(Explore the material):
1. Using the Moulor v. American Life summary, decide whether each statement agrees with it: (a) The case was argued in April 1884. (b) A judgment will be reversed when a refused series of instructions, presented as one request, includes some that ought to have been given. (c) The applicant answered that he had never been afflicted with the specified diseases. For each, answer yes or no and quote the words of the summary that settle it.
2. Copy everything in the Moulor v. American Life summary from "U.S. Supreme Court" down to "have been given.", putting "panel" in place of "jury".
3. According to the Moulor v. American Life summary, which construction should the court lean against when a policy leaves room for construction?

(Supplied text):

Moulor v. American Life Ins. Co.Annotate this Case
111 U.S. 335 (1884)
U.S. Supreme Court
Moulor v. American Life Ins. Co., 111 U.S. 335 (1884)
Moulor v. American Life Insurance Company
Argued March 11, 1884
Decided April 14, 1884
111 U.S. 335
Going to the jury upon one of several defenses does not preclude the defendant, at a subsequent trial, from insisting upon other defenses involving the merits which have not been withdrawn of record or abandoned in pursuance of an agreement with the opposite side.
A judgment will not be reversed upon a general exception to the refusal of the court to grant a series of instructions, presented as one request, because there happen to be in the series some which ought to have been given.
The principle reaffirmed that when a policy of insurance contains contradictory provisions or has been so framed as to leave room for construction, rendering it doubtful whether the parties intended the exact truth of the applicant's statements to be a condition precedent to any binding contract, the court should lean against that construction which imposes upon the assured the obligations of a warranty.
An applicant for life insurance was required to state categorically whether he had ever been afflicted with certain specified diseases. He answered that he had not. Upon an examination of the several clauses of the application in connection with the policy, it was held to be reasonably clear that the company required, as a condition precedent to a valid contract, nothing
more than that the insured would observe good faith toward it and make full, direct, and honest answers to all questions, without evasion or fraud and without suppression, misrepresentation, or concealment of facts with which the company ought to be made acquainted.

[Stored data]
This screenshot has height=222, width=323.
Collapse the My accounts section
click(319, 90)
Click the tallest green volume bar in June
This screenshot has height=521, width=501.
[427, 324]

(Outputs for the tasks):
1.
(a) No: "Argued March 11, 1884"
(b) No: "A judgment will not be reversed upon a general exception to the refusal of the court to grant a series of instructions, presented as one request, because there happen to be in the series some which ought to have been given."
(c) Yes: "He answered that he had not."

2.
U.S. Supreme Court
Moulor v. American Life Ins. Co., 111 U.S. 335 (1884)
Moulor v. American Life Insurance Company
Argued March 11, 1884
Decided April 14, 1884
111 U.S. 335
Going to the panel upon one of several defenses does not preclude the defendant, at a subsequent trial, from insisting upon other defenses involving the merits which have not been withdrawn of record or abandoned in pursuance of an agreement with the opposite side.
A judgment will not be reversed upon a general exception to the refusal of the court to grant a series of instructions, presented as one request, because there happen to be in the series some which ought to have been given.

3. The construction which imposes upon the assured the obligations of a warranty.